**TASK BRIEF**
From the line containing "This screenshot has" to the last line of the data, both included, transcribe each line exactly, leaving out pictures and adding nothing.

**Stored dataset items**

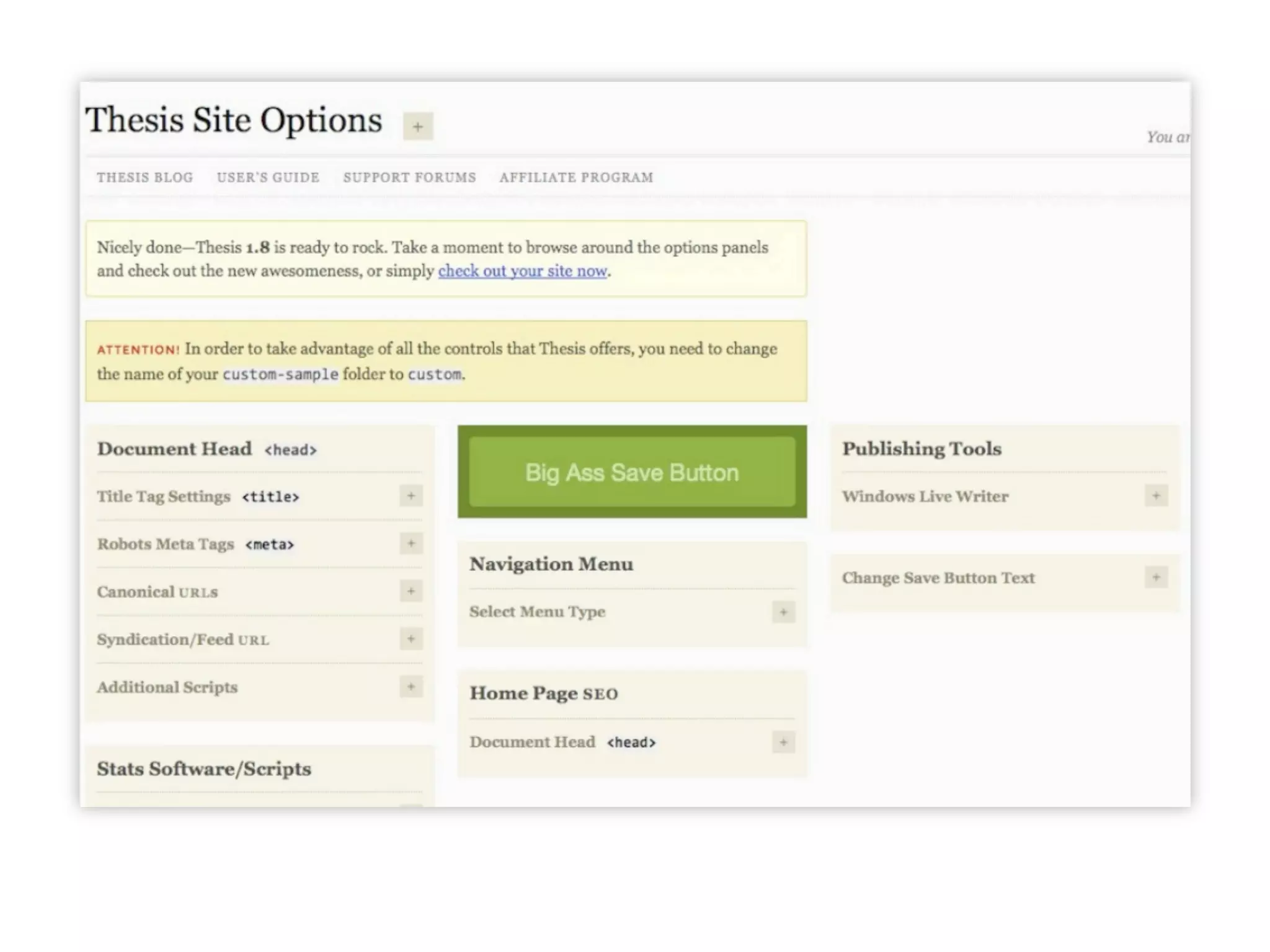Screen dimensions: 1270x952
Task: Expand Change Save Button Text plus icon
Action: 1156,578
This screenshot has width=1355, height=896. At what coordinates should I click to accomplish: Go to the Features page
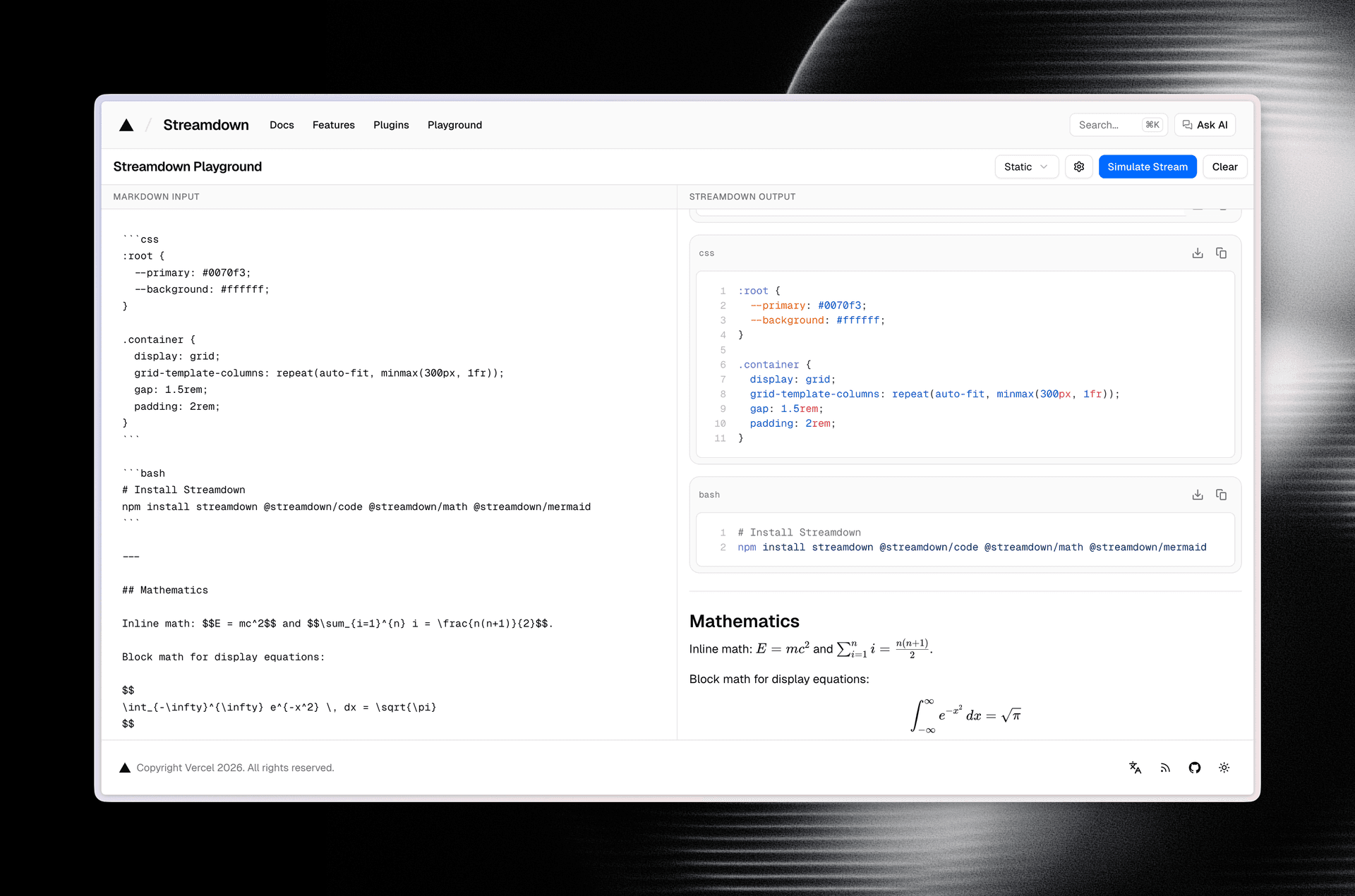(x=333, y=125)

**SOLUTION TO THE EXERCISE**
This screenshot has width=1355, height=896. At what coordinates should I click to accomplish: Go to the Features page
(x=333, y=125)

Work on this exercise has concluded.